When the so-called gold-to-oil ratio is much higher than that, it's a sign of a panic since it means people are worried that demand for oil is low and that they should flock to gold in a flight to safety.
Well, guess what? As fears of a global depression have ebbed, gold prices have stabilized and oil prices have bounced back. So the gold-to-oil ratio is now a more normal 16.
In addition, the increase in oil prices isn't really being fueled (pardon the pun) too much by the weakening dollar. That's a good thing since it also points to less speculation in the market.
The price of crude, which is an asset that is priced in dollars, usually increases when the greenback loses ground against other major global currencies.
And while the dollar has given up much of the ground it gained against the euro in recent months, the dollar's recent slide shouldn't be pegged as the major culprit behind oil's spike. After all, the dollar has only lost about 5% since mid-February.
"You have to pay attention to the order of magnitude," Wyss said. "I don't think the weaker dollar explains that much of the increase in oil -- maybe a dollar or two."
Still, some wonder if the rise in oil prices might also be a sign that commodity investors are betting on a return of inflation.
While it may seem premature to talk about inflation at a time when housing prices continue to fall, some say the threat of rising prices for commodities and other goods should not be dismissed.
With the U.S. government essentially printing gobs of money to help pay for stimulus, various bailout programs and to finance the deficit, the increase in the money supply could spark inflation sooner rather than later.
And investors in U.S. Treasurys are clearly starting to worry about a glut of long-term bonds on the market and the potential for inflation to rear its ugly head again.
Bond prices have fallen in recent months -- even though the Fed has been purchasing U.S. Treasurys. That's pushed bond yields, which move in opposite directions to prices, higher. Rising yields are often viewed as a sign the bond market is more concerned with inflation than an economic slowdown.

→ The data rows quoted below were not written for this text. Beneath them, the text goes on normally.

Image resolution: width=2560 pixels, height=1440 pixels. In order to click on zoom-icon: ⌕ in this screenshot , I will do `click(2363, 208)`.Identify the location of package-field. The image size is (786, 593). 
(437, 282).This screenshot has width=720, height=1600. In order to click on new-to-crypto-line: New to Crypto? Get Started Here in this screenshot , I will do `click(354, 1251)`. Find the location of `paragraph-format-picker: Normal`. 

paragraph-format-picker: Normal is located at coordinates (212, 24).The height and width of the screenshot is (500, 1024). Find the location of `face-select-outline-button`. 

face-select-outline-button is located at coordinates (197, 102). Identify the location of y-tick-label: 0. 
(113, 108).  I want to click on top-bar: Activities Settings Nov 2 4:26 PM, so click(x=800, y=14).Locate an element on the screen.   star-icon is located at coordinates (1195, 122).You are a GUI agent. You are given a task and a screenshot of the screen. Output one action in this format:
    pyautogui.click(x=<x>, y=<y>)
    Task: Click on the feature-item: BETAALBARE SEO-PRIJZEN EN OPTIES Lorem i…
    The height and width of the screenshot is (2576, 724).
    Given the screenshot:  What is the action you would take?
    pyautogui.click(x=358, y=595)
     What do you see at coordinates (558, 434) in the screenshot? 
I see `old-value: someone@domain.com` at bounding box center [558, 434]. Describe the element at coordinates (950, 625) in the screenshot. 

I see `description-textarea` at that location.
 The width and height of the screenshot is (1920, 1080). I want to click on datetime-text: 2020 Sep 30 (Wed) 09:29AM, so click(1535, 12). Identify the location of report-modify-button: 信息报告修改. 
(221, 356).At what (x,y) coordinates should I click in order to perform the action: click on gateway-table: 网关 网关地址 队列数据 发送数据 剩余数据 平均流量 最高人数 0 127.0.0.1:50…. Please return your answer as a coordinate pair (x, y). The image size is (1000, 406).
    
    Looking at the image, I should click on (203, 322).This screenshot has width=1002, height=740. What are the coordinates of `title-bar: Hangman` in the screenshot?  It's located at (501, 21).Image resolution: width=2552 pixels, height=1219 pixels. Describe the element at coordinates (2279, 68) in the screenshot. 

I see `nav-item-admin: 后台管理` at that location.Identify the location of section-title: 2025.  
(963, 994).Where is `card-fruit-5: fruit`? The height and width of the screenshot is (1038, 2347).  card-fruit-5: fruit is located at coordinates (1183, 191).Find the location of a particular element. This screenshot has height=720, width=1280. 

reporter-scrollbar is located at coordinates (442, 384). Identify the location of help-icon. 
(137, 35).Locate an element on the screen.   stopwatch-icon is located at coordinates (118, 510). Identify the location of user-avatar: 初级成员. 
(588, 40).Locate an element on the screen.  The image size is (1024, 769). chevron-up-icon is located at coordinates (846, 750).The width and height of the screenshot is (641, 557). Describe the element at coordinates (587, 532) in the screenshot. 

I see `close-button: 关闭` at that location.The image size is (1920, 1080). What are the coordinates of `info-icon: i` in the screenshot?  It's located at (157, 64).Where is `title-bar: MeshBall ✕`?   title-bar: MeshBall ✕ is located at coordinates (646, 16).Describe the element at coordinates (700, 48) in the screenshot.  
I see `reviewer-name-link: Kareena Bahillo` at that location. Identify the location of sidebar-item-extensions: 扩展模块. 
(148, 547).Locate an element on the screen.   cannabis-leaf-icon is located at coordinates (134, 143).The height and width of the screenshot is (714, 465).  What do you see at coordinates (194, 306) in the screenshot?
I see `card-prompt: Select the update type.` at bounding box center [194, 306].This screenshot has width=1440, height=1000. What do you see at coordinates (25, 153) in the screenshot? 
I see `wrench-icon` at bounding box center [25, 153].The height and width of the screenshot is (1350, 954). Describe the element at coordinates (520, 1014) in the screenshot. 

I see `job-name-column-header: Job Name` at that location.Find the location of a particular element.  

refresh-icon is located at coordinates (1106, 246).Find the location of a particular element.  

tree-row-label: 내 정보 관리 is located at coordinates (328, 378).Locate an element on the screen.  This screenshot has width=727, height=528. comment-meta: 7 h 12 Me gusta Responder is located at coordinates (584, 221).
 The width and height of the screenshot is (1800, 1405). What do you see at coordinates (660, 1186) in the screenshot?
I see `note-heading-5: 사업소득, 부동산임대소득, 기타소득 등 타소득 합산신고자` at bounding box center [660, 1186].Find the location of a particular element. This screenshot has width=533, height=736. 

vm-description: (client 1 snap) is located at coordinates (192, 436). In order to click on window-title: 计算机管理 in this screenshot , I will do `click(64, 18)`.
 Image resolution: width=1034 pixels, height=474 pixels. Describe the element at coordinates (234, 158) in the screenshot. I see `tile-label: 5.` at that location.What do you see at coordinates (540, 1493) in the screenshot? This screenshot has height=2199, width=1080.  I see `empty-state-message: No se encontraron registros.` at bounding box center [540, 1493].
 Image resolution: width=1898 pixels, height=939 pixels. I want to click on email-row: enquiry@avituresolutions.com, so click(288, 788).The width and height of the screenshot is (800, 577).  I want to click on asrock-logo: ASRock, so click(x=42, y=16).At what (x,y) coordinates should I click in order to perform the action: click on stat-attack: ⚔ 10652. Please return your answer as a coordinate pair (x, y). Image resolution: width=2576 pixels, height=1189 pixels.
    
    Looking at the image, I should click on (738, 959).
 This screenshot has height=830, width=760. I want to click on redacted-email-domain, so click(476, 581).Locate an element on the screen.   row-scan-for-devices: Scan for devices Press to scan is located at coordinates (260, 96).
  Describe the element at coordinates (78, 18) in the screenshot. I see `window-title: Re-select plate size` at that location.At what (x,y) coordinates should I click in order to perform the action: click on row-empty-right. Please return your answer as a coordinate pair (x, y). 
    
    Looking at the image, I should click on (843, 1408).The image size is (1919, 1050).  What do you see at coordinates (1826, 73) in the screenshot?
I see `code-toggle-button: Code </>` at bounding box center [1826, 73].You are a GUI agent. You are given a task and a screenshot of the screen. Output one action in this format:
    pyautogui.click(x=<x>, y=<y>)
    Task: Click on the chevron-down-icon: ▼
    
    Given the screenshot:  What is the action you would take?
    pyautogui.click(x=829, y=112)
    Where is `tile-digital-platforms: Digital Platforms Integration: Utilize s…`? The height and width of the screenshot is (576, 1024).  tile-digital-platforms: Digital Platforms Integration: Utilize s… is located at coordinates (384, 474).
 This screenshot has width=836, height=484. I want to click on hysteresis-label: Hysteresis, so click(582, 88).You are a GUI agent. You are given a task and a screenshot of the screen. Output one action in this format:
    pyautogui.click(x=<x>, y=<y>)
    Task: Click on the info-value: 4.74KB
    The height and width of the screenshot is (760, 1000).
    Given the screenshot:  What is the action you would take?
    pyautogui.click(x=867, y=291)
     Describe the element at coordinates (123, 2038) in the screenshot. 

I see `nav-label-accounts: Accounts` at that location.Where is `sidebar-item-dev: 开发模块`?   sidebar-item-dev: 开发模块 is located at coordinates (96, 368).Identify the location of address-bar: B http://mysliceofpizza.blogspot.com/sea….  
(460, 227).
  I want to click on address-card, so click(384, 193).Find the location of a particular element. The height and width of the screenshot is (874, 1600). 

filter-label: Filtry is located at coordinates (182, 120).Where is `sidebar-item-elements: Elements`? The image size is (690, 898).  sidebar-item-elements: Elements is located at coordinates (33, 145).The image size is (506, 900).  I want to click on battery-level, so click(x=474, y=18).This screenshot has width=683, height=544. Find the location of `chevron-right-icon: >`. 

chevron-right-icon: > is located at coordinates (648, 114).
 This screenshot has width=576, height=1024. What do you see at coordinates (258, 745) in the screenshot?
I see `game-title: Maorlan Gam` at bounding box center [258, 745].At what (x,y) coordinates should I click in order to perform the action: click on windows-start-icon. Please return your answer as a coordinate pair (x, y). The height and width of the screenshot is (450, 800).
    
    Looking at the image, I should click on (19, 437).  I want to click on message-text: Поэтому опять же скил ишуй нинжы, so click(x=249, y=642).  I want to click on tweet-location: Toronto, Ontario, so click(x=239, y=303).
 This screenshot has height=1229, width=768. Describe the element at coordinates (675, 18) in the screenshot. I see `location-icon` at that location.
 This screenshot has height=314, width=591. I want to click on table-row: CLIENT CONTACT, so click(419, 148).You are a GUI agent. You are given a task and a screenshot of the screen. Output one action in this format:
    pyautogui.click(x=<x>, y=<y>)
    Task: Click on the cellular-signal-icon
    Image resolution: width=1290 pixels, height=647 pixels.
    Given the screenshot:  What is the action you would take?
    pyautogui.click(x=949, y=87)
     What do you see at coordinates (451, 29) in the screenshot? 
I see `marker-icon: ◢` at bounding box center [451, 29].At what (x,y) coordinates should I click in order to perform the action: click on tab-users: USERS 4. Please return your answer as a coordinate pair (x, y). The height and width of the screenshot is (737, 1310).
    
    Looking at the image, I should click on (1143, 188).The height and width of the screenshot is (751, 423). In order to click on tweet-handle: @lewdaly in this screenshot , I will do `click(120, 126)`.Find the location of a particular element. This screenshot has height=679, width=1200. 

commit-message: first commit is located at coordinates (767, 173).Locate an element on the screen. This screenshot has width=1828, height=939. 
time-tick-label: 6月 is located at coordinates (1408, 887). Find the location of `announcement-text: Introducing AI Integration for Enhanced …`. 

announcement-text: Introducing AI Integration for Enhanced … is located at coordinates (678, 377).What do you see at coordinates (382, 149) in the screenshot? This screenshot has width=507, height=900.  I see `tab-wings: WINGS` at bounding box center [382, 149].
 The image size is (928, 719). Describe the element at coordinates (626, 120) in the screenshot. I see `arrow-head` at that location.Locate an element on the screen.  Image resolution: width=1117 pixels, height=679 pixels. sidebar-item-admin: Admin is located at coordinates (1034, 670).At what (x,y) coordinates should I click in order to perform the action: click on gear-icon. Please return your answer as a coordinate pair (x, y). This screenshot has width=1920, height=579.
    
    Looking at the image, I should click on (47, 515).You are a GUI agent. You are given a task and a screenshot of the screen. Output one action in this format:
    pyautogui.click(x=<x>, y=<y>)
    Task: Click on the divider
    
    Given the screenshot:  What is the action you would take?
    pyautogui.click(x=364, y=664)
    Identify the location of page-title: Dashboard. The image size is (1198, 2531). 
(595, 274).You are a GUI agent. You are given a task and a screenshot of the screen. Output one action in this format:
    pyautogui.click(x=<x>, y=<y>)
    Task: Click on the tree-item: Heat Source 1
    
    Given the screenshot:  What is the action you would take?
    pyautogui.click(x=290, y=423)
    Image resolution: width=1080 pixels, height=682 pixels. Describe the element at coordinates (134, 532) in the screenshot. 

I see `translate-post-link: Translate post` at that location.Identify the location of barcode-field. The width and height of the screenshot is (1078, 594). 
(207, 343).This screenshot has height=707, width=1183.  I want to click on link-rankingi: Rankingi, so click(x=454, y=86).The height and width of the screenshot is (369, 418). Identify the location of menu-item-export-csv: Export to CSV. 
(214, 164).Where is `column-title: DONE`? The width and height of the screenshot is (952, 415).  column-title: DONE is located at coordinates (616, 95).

"People are seeing inflation on the horizon and lining up their portfolios accordingly," said David Beahm, vice president of economic research with Blanchard & Company Inc, a New Orleans-based investing firm that specializes in commodities.
With all that in mind, the big question going forward is how much higher does oil need to go before people need to worry that oil prices could become something that chokes off any expansion in the economy.
Fortunately, few expect a major spike in oil prices. Beahm said a normal range for oil prices would be about $70 to $80 a barrel while Wyss said $70 to $90 a barrel makes sense. So if energy prices stabilize, they probably won't have that big of an impact on consumers.
"The magnitude of the increase at the gas pump hasn't been all that big to date to hurt consumers. And demand is still relatively weak. Ultimately supply and demand determine prices and we need demand to really recover to be consistent with higher prices," said Keith Hembre, chief economist with First American Funds in Minneapolis.
But crude prices don't have to go back to last summer's stratospheric levels in order to be a cause for concern.
Lien is hopeful that oil should level out around $65. She thinks if crude prices move much higher than that, there could be problems for this nascent recovery -- if this is in fact a recovery.
"Oil at $80 is something that could be crippling for the U.S. consumer. Talk of hyperinflation could be resurrected by a further surge in commodity prices," she said.
Wyss agreed that further increases bear watching. At the very least, rising oil prices could mean that the economic rebound which investors in stocks now appear to be banking on could take longer to materialize.
"The recovery could be delayed because higher oil prices are a tax on consumers. It could slow down consumer spending and make a recovery more difficult," he said. "Every dollar you spend at the gas tank is one more dollar you don't have to spend at the shopping mall."